## SUPPLIED DATA
· · · · · · ·
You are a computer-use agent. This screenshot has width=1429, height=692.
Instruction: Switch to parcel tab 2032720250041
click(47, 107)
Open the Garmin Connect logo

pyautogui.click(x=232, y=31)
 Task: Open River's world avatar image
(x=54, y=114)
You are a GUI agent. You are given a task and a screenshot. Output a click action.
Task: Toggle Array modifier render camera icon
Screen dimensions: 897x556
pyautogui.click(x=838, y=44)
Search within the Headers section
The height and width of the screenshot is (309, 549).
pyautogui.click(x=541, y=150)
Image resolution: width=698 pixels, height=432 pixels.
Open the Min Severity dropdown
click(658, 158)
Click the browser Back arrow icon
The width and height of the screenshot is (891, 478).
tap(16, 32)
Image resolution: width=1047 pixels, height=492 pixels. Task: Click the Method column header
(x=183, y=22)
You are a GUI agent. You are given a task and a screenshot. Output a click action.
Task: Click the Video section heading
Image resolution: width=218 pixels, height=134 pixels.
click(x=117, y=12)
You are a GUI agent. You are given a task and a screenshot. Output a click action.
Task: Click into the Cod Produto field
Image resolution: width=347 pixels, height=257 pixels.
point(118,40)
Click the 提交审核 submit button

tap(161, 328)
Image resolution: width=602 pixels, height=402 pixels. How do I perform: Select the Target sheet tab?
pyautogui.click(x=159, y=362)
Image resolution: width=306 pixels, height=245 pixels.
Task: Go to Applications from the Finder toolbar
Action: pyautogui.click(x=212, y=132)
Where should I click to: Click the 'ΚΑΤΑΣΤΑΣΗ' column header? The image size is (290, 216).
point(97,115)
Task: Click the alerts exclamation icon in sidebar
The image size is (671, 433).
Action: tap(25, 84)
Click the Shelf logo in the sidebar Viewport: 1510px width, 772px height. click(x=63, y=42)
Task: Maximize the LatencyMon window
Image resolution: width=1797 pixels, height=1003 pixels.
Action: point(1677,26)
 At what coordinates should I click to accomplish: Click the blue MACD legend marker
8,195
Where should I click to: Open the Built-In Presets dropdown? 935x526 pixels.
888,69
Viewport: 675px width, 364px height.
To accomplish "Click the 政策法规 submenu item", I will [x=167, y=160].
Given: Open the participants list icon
· · · · · · ·
## AIM OF THE EXERCISE
Please copy out the lines, starting at the one containing "Task: Maximize the LatencyMon window" and running through the last line, with their requests included. Shift every coordinate in the answers up by 100.

## SOLUTION TO THE PROBLEM
Task: Maximize the LatencyMon window
Image resolution: width=1797 pixels, height=1003 pixels.
Action: point(1777,126)
 At what coordinates should I click to accomplish: Click the blue MACD legend marker
108,295
Where should I click to: Open the Built-In Presets dropdown? 935x526 pixels.
988,169
Viewport: 675px width, 364px height.
To accomplish "Click the 政策法规 submenu item", I will [x=267, y=260].
Given: Open the participants list icon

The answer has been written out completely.